In the meantime, I decided to do a Google search for reviews of the book. Here’s one that’s quite informative by Emily Breder from Wildmind. Read on:
Title: The Force of Kindness
Author: Sharon Salzberg
Publisher: Sounds True
Format: 96-page book, plus one-hour CD
Sharon Salzberg has an excellent reputation for creating wonderful dharma books, but when I first saw the title, The Force of Kindness, I thought the subject matter was a little… soft. How much can be said about kindness?
Then, too, the book itself is diminutive in size — a standard Sounds True publication of less than a hundred pages, with a guided meditation CD included.
But that was exactly what Sharon addressed — the incorrect impression that kindness itself is a soft topic with minimal applications. Sure, you can be kind to a lot of people — but how much is there to say about it? In very short order, your entire thinking about kindness changes and you see it for the very powerful and courageous act that it is.
She begins with a walk through kindness as we grow to adulthood, and how we can be unkind to ourselves or not fully kind because it isn’t coming from a genuine place.
“When we are devoted to the development of kindness, it becomes our ready response, so that reacting from compassion, from caring, is not a question of giving ourselves a lecture: ‘I don’t really feel like it, but I’d better be helpful, or what would people think?’” –Sharon Salzberg, The Force of Kindness, page 8
With further reflection, I discovered that she’s right; kindness is a force, every bit as powerful as any other act of inclusion that comes from a place of love and compassion. Unlike many so-called ‘positive’ emotions, kindness is itself the act of application — moving the intent of compassion into action, even (perhaps especially) for yourself.
As I read this book, which I estimated at first I could finish in an afternoon, I fell into the pattern of reading a page or two and then reflecting on it for a day or two. The information was especially relevant to me personally, as someone who is chronically unkind to herself, but in any walk of life there is something here that can be applied.
If anything, this should have been a full-length study book with structured exercises.
The book is a collection of stories to make the force of kindness more apparent, but since the topic itself was demonstrated so well as a way to move forward and into an inclusive way of being, I would like to have had more guidance about exactly how to be proactive with the information from the beginning, beyond the reflections at the end of each chapter. For the most part, the reflections called on one to think, stay open and pay attention to this or that — but not many ways to be kind in a more dynamic, active way.

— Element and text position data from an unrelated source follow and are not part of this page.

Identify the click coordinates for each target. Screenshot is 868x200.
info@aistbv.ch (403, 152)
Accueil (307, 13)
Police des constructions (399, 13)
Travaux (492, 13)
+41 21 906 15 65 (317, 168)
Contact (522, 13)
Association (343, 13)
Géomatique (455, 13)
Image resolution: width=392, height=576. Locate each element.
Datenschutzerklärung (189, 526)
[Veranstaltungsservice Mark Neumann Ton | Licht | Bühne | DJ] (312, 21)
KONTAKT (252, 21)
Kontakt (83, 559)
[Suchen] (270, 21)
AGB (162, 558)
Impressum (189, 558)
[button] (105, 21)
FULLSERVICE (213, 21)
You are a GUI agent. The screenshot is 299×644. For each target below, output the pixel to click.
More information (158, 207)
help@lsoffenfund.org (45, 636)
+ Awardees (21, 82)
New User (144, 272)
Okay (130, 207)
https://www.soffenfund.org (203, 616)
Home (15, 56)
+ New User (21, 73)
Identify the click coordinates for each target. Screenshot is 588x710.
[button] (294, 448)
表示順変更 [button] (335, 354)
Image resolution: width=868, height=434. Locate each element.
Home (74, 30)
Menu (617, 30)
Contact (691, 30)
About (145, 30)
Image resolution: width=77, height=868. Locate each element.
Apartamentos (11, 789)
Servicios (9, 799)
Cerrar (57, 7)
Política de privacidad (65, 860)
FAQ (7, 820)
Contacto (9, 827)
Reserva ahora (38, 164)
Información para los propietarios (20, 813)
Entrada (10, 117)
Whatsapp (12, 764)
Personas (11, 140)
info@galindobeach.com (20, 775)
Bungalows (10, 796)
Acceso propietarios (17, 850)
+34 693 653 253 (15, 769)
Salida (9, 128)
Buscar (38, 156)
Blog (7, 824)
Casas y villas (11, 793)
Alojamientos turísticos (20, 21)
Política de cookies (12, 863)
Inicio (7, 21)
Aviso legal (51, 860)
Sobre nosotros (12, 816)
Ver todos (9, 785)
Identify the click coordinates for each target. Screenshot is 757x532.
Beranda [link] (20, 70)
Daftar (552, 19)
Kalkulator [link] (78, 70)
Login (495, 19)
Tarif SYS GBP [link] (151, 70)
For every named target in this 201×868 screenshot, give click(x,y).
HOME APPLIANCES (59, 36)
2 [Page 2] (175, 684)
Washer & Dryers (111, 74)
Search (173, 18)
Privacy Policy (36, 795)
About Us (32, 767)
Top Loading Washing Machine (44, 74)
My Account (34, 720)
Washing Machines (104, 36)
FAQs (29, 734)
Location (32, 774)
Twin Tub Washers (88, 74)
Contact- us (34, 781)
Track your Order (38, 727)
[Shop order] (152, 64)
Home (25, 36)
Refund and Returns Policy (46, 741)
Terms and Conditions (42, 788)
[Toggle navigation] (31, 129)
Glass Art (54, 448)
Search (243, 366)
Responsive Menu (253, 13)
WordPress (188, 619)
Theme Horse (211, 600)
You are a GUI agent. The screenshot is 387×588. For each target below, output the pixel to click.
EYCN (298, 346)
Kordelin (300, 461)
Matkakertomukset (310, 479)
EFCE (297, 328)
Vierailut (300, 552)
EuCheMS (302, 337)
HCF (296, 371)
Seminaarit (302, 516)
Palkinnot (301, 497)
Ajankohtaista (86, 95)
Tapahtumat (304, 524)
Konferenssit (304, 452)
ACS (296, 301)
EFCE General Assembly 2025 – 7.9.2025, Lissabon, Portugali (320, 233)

All in all, it’s a wonderful place to start this study. I’m sure, with a longer book, Sharon would have fleshed out all of those points. As it is, this is an excellent primer for looking at yourself and others in a much more kind way, and for seeing kindness itself as a more powerful connective thread between us.
“It’s easy for us to feel separate from other people and from other forms of life, especially if we don’t have a reliable connection to our own inner world. Without insight into our internal cycles of pleasure and pain, desires and fears, there is a strong sense of being removed, apart or disconnected. When we do have an understanding of our inner lives, it provides an intuitive opening, even without words, to the ties that exist between ourselves and others.” – Sharon Salzberg, The Force of Kindness, page 32
-by Emily Breder
So, kindness might be soft, but it’s not weak. A force is a force, regardless of its origination. Besides, wouldn’t you rather be affected by something gentle and kind than by something aggressive and hurtful?
“Nothing is so strong as gentleness, nothing so gentle as real strength”.